*THE TASK*:
Return every line of the data below exactly, but do not include the images.

(Beginning of RECORDS TO USE)

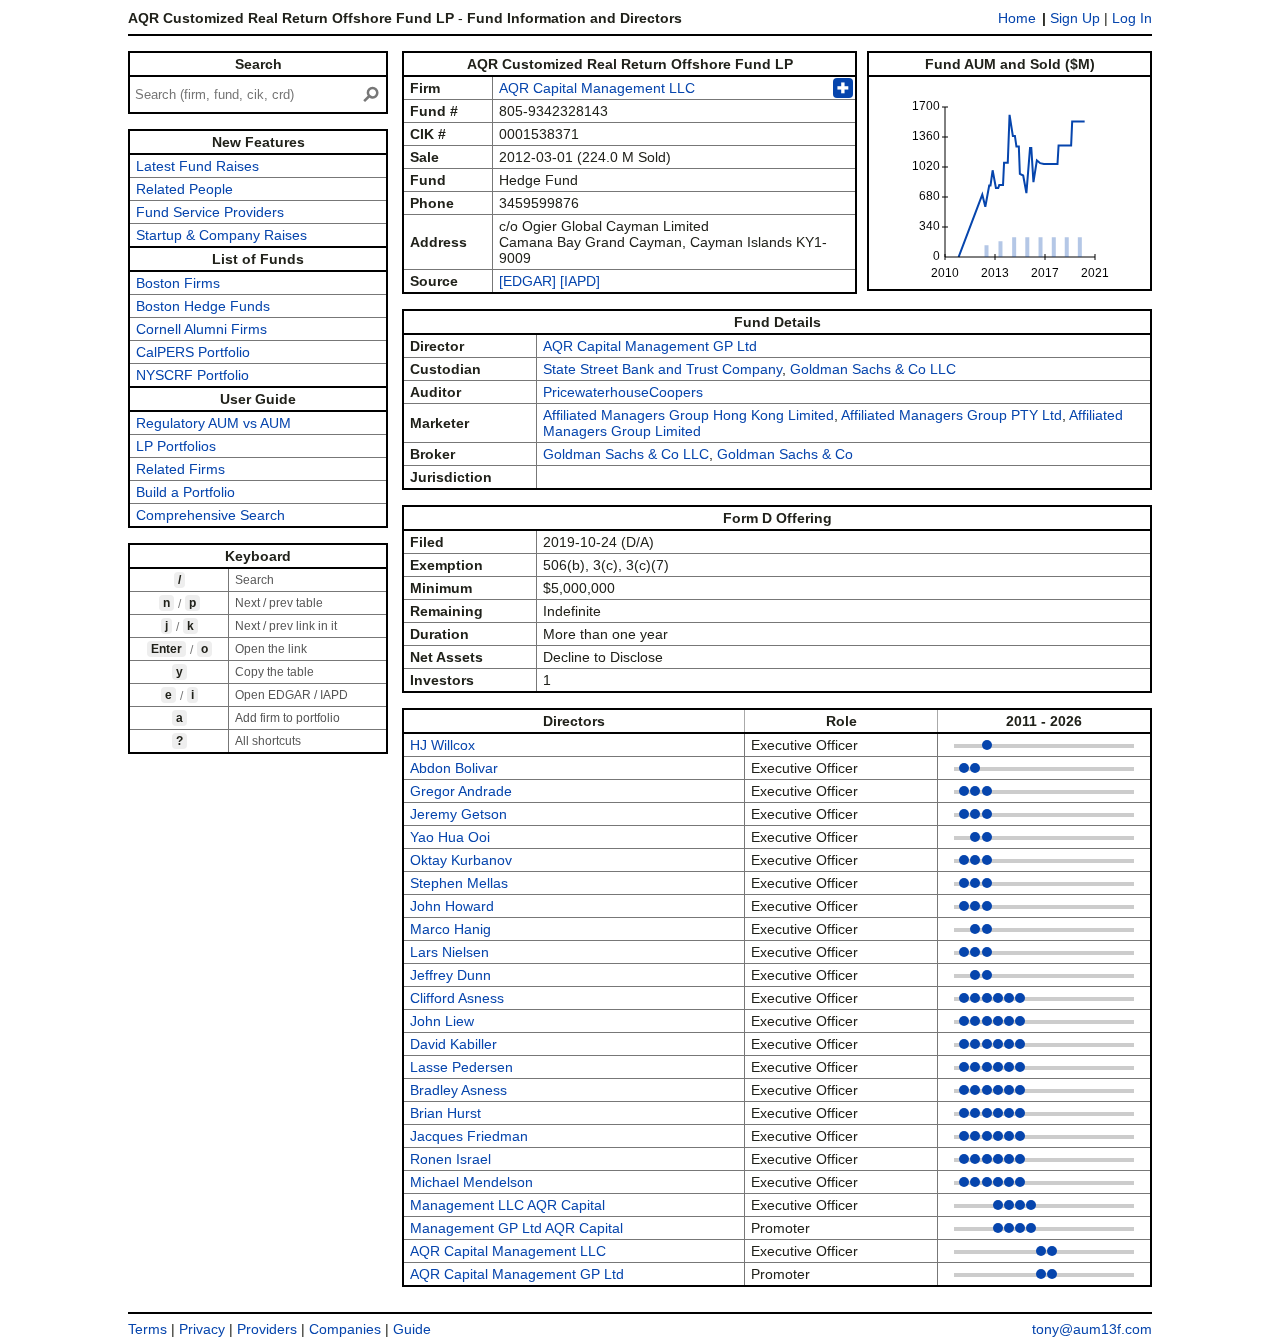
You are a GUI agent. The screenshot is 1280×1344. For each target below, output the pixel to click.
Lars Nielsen (449, 952)
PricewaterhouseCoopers (623, 392)
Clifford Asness (457, 998)
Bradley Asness (458, 1090)
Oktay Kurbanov (461, 860)
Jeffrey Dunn (450, 975)
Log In (1132, 18)
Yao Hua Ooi (450, 837)
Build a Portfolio (185, 492)
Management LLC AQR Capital (507, 1205)
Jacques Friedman (469, 1136)
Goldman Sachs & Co (785, 454)
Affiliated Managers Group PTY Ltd (951, 415)
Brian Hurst (445, 1113)
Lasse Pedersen (461, 1067)
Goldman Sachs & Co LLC (873, 369)
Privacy (202, 1329)
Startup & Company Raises (221, 235)
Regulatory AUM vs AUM (213, 423)
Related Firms (180, 469)
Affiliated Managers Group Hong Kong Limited (688, 415)
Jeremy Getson (458, 814)
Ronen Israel (450, 1159)
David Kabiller (453, 1044)
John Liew (442, 1021)
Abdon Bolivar (454, 768)
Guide (412, 1329)
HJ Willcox (442, 745)
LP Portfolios (176, 446)
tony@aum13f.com (1092, 1329)
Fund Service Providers (210, 212)
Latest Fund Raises (197, 166)
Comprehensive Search (210, 515)
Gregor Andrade (461, 791)
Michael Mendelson (471, 1182)
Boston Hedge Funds (203, 306)
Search (258, 64)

(End of RECORDS TO USE)

*TASK SOLUTION*:
You are a GUI agent. The screenshot is 1280×1344. For each target below, output the pixel to click.
Lars Nielsen (449, 952)
PricewaterhouseCoopers (623, 392)
Clifford Asness (457, 998)
Bradley Asness (458, 1090)
Oktay Kurbanov (461, 860)
Jeffrey Dunn (450, 975)
Log In (1132, 18)
Yao Hua Ooi (450, 837)
Build a Portfolio (185, 492)
Management LLC AQR Capital (507, 1205)
Jacques Friedman (469, 1136)
Goldman Sachs & Co (785, 454)
Affiliated Managers Group PTY Ltd (951, 415)
Brian Hurst (445, 1113)
Lasse Pedersen (461, 1067)
Goldman Sachs & Co LLC (873, 369)
Privacy (202, 1329)
Startup & Company Raises (221, 235)
Regulatory AUM vs AUM (213, 423)
Related Firms (180, 469)
Affiliated Managers Group Hong Kong Limited (688, 415)
Jeremy Getson (458, 814)
Ronen Israel (450, 1159)
David Kabiller (453, 1044)
John Liew (442, 1021)
Abdon Bolivar (454, 768)
Guide (412, 1329)
HJ Willcox (442, 745)
LP Portfolios (176, 446)
tony@aum13f.com (1092, 1329)
Fund Service Providers (210, 212)
Latest Fund Raises (197, 166)
Comprehensive Search (210, 515)
Gregor Andrade (461, 791)
Michael Mendelson (471, 1182)
Boston Hedge Funds (203, 306)
Search (258, 64)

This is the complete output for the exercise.